I vent’anni dell’euro

per Gian Franco Ferraris
Autore originale del testo: Guglielmo Forges Davanzati
Fonte: Iuncturae

di Guglielmo Forges Davanzati

Nel 1999 fu introdotto l’euro, soli venti anni fa. L’Italia fu ammessa nel club dei Paesi fondatori nel 1998, a seguito di pesanti misure di restrizione della spesa pubblica e di aumento della pressione fiscale, ma comunque superò l’esame, sebbene non rispettasse il parametro del 60% del rapporto fra debito pubblico e prodotto interno lordo imposto dal Trattato di Maastricht. Da allora, dopo una prima fase sostanzialmente positiva, caratterizzata da riduzioni dei tassi di interesse e da crescita economica dei Paesi dell’Eurozona, a seguito della prima crisi del 2007-2008 è cresciuto lo scetticismo nei confronti del progetto di unificazione europeo.
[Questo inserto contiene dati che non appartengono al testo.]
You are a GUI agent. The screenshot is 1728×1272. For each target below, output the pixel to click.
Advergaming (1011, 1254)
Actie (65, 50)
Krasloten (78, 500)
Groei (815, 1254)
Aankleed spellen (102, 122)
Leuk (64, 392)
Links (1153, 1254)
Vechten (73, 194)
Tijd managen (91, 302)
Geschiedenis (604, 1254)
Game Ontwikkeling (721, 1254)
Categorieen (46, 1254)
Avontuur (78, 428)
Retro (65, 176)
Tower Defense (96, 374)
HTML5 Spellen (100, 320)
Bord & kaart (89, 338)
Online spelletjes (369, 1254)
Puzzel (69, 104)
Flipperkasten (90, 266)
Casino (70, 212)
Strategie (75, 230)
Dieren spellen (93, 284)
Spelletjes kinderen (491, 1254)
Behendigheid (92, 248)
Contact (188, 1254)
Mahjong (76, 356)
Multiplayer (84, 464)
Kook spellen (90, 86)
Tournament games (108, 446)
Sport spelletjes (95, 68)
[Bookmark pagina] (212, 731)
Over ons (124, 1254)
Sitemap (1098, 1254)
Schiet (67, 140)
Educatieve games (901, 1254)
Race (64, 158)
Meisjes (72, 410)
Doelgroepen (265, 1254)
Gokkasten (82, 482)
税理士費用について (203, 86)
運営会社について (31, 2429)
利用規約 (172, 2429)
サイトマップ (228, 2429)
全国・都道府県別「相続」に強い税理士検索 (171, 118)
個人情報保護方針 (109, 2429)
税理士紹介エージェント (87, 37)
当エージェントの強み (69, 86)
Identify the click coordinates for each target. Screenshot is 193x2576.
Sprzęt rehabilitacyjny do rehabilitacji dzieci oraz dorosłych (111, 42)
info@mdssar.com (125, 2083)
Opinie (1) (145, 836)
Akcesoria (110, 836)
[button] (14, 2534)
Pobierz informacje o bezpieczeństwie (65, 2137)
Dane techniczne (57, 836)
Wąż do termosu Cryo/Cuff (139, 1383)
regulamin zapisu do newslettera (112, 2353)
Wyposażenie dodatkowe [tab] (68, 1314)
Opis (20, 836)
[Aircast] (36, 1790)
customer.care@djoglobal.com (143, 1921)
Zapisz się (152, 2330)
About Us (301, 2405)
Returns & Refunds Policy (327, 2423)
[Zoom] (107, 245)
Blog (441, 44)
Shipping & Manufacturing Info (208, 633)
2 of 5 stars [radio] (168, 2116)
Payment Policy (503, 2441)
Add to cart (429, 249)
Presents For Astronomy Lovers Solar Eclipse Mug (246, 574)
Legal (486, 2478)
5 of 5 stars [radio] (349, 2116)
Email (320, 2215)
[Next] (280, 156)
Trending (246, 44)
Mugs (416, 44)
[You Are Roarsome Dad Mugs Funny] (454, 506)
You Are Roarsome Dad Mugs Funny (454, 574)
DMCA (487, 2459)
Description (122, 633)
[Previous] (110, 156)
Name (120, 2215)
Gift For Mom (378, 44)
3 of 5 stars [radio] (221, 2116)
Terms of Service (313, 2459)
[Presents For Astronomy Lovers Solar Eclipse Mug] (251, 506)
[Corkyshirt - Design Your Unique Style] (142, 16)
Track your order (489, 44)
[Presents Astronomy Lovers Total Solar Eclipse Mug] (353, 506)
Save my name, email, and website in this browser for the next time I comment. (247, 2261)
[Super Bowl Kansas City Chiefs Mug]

A ben vedere, lo scetticismo avrebbe dovuto sedimentarsi negli anni novanta, anni nei quali doveva essere chiaro (e fu chiaro a soli pochissimi economisti italiani) che l’adozione di una moneta unica, in assenza di un coordinamento delle politiche fiscali, avrebbe determinato crescenti squilibri regionali e non avrebbe resistito a shock esogeni. E, nel caso italiano, ci sarebbero state ottime ragioni per non entrare subito nel club: se non altro perché l’Italia non era (e tantomeno lo è oggi, dopo decenni di tendenze recessive) sufficientemente robusta sul piano industriale per accettare la sfida della competizione all’interno dell’Unione.

L’Unione era infatti costruita su basi competitive al suo interno e con la condizione implicita che la sua crescita economica fosse demandata alla crescita della sua locomotiva – la Germania in fase di unificazione – secondo la tesi per la quale “la marea alza tutte le barche”: sarebbe cioè stato sufficiente lo sviluppo dei Paesi del Nord del continente per trascinare le aree economicamente più deboli. Alcuni economisti italiani nutrivano all’epoca molta diffidenza a riguardo, ma la loro voce rimase sostanzialmente inascoltata. Si fece osservare, in quegli anni, che i vincoli europei – proprio a partire dall’adozione di una moneta comune – avrebbero dovuto associarsi alla modernizzazione dell’apparato industriale del Paese.